SGLANG_ALLOW_OVERWRITE_LONGER_CONTEXT_LEN=1 python -m sglang.launch_server \
  --model-path meta-llama/Llama-3.1-8B-Instruct \
  --speculative-algorithm EAGLE3 \
  --speculative-draft-model-path lmsys/sglang-EAGLE3-LLaMA3.1-Instruct-8B \
  --speculative-num-steps 2 --speculative-eagle-topk 1 --speculative-num-draft-tokens 3 \
  --dtype float16 --mem-fraction-static 0.6 --enable-nan-detection \
  --port 30000 --host 127.0.0.1 --tensor-parallel-size 2 --disable-cuda-graph

Full output:

============================================================
Eagle V2 Radix Cache Hit NaN Reproduction Test
============================================================
Server is ready!

--- Sending Request A (cold, no cache hit) ---
  Prompt length: ~61 chars
  Status: OK
  Output: The capital of France is Paris, which has a rich and fascinating history ...

Server alive after A: True
  Accept length: 1.5

--- Sending Request B (populates cache with shared prefix) ---
  Prompt length: ~4018 chars
  Status: OK
  Output: The Roman Empire, one of the most influential civilizations in human history ...

> [Supplied information]:

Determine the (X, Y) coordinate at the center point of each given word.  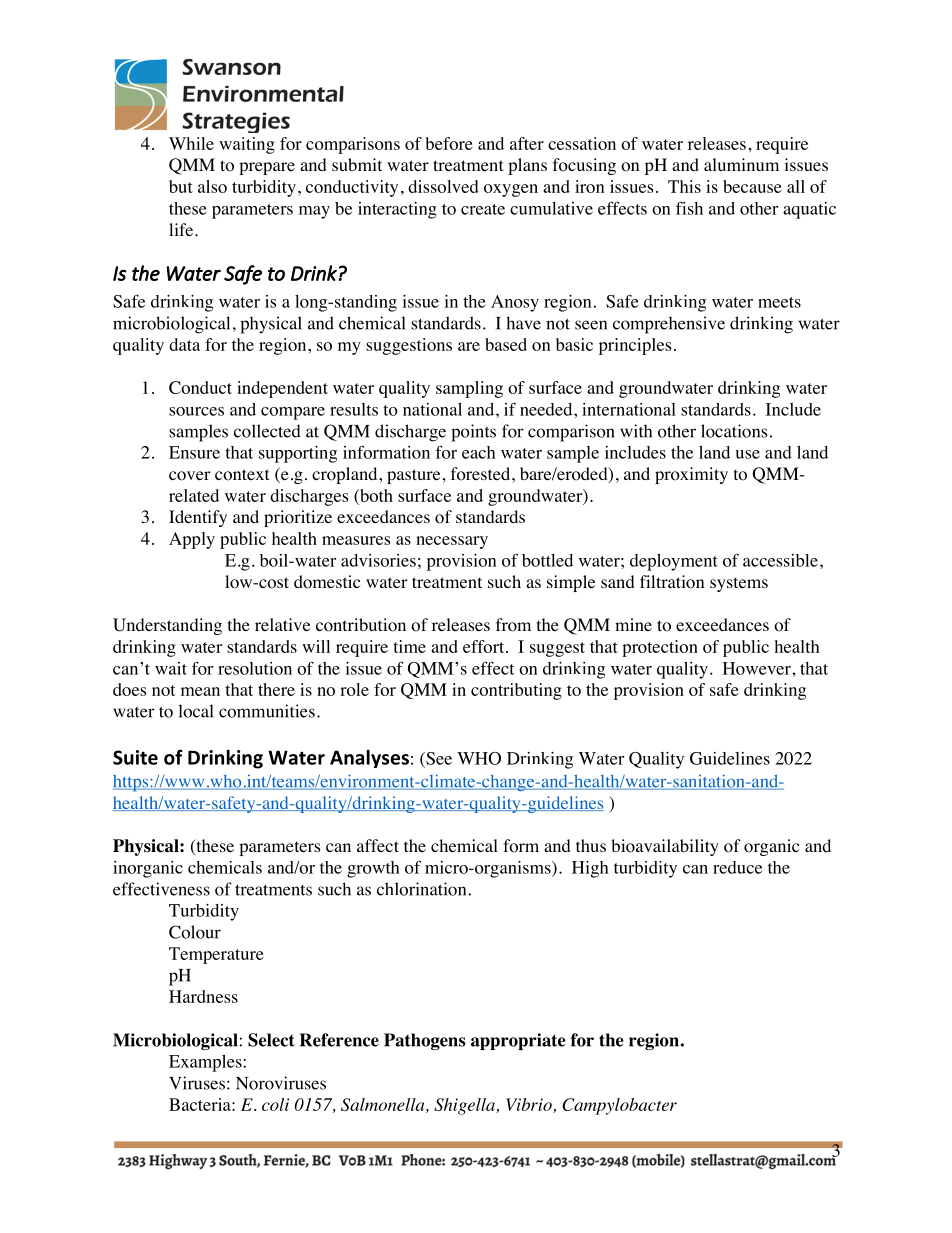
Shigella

> [Problem to work on]: Reproduce the EAGLE3 test log verbatim, starting with "--- Sending Request A" and going on through "fascinating history ...".

> [Answer]:
--- Sending Request A (cold, no cache hit) ---
  Prompt length: ~61 chars
  Status: OK
  Output: The capital of France is Paris, which has a rich and fascinating history ...